Les résultats du premier tour de la Présidentielle 2007 sont assez
déroutants pour qui croit sincèrement dans les vertus de la démocratie.
Si on compare ces résultats à ceux du Référendum sur le traité constitutionnel
européen de 2005, on ne peut manquer de s’étonner. En effet, alors même que seuls
45% des électeurs avaient, en 2005, défendu ce traité ; ils sont, en 2007, 77% à
voter pour un candidat défendant ledit traité.
Quelles hypothèses peut-on faire pour interpréter ce différentiel ?
- La première hypothèse consiste à dire que les électeurs ne votent pas
pour des idées, mais pour des images. Dès lors, ils peuvent voter pour un candidat
qui va contre leurs idées. Cette réponse n’est bien évidemment pas celle de la
majorité des commentateurs politiques, qui ne manquent jamais de souligner l’intelligence de l’électorat.
- La deuxième hypothèse a bien plus de succès au sein des journalistes politiques.
Elle revient à dire que les questions internationales, et notamment européennes, ne sont
pas structurantes de l’élection présidentielle. Autrement dit, l’Europe ne serait pas au
centre des préoccupations des électeurs. Cela rendrait la dichotomie entre ces deux résultats
moins incohérente. Mais cela apporterait une nouvelle preuve de l’ignorance des électeurs
puisque 80% des lois votées en France, et non des moindres, ne sont que l’application de
lois européennes.
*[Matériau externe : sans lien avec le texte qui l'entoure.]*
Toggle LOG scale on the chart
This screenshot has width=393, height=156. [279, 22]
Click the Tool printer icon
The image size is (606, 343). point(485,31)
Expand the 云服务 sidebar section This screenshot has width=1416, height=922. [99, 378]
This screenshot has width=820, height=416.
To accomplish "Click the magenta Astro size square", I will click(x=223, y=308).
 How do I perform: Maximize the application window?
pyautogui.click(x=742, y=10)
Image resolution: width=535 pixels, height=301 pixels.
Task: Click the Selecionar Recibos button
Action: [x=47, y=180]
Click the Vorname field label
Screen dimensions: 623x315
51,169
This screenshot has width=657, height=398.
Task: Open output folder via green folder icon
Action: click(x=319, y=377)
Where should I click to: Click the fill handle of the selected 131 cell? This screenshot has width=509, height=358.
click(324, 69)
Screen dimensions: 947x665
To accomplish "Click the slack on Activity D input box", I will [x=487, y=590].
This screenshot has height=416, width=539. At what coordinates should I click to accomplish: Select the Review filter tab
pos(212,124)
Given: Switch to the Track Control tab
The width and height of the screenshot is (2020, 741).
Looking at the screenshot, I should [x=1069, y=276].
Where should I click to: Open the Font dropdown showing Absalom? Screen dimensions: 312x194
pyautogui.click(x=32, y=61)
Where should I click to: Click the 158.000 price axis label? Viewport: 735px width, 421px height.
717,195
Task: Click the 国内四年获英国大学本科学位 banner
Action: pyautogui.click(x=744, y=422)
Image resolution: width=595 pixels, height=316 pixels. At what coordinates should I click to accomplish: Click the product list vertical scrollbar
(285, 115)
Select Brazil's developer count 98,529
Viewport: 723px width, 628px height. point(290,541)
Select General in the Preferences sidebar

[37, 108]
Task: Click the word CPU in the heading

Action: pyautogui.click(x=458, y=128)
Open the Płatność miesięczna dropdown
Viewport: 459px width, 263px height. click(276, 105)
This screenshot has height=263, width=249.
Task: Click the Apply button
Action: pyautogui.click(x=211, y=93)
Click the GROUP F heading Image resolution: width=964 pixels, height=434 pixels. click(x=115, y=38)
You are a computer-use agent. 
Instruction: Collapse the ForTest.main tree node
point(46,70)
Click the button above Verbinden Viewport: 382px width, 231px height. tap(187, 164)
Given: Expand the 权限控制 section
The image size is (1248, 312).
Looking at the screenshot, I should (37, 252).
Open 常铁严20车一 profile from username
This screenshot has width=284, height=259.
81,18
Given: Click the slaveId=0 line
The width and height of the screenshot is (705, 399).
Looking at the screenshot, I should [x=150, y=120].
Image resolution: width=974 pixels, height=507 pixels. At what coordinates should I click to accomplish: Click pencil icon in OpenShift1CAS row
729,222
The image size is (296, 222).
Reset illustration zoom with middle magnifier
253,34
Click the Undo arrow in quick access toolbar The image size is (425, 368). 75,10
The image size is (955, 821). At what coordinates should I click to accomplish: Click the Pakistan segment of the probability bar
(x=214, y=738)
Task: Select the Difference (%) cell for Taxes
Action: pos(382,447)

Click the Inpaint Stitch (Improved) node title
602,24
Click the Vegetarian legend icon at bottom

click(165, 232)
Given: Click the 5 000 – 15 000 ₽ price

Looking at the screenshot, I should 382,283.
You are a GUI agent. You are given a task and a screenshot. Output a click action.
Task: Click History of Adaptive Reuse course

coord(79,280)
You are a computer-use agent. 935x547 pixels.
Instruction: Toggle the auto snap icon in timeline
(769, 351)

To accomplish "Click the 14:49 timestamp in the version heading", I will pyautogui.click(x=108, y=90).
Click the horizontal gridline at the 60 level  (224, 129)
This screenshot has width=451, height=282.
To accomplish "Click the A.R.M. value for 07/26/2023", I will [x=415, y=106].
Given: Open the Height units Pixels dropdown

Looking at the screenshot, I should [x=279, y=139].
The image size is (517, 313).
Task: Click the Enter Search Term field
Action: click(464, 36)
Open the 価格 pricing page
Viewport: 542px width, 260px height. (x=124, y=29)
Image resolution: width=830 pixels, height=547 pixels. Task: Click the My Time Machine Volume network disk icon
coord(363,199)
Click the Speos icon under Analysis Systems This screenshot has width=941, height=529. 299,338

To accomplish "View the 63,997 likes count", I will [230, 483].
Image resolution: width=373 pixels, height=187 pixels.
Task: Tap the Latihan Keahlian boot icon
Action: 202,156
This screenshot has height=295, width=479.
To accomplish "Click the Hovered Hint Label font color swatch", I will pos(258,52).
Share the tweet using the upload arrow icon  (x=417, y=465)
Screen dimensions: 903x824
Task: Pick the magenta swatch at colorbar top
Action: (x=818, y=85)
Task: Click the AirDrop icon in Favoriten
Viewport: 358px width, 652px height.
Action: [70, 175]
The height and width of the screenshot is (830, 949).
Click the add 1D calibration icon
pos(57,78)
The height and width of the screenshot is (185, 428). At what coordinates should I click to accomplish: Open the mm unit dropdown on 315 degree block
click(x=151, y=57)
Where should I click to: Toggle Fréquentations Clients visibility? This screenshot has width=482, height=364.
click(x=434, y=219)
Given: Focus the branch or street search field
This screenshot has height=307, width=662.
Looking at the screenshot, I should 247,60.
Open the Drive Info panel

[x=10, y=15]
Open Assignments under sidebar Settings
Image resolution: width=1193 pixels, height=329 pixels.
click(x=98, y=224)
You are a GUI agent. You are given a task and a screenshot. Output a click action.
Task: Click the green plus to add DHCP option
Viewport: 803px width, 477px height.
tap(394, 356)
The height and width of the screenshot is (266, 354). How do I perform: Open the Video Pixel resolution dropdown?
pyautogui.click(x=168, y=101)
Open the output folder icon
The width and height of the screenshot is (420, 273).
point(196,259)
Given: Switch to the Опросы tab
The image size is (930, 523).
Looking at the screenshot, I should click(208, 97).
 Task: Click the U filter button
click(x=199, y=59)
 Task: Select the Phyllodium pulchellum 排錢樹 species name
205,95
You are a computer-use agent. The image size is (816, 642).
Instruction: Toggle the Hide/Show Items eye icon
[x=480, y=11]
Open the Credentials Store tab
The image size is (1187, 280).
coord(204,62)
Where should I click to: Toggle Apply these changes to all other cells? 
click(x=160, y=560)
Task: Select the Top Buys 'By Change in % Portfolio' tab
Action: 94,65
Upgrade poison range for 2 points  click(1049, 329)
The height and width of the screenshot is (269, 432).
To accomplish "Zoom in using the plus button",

L’enjeu européen est donc bien le premier enjeu des élections nationales...
quoi qu’en aient dit les candidats dominants de l’élection (qui avaient tout intérêt à
étouffer ces enjeux, pour mieux récupérer un électorat hostile).
- Enfin, dernière hypothèse crédible : l’opinion publique aurait changé concernant
ce Traité Constitutionnel. Mais qui croit sincèrement que si on devait aujourd’hui organiser
en France un référendum sur ce texte, le camp du Oui aurait la moindre chance de faire plus
de 75% (ou même plus de 50%) des suffrages exprimés ?
De toutes ces interprétations, il semble donc que seule la première soit valable.
Car si on part du principe que les électeurs votent de manière passionnelle, on peut tout
à fait comprendre l’irrationalité de leurs votes. La seconde hypothèse a également un
certain intérêt explicatif : connaissant l’immaturité de son électorat, et donc sa
versatilité, les candidats savent très bien changer les termes d’un débat afin que
des électeurs opposés à leurs idées votent finalement pour eux.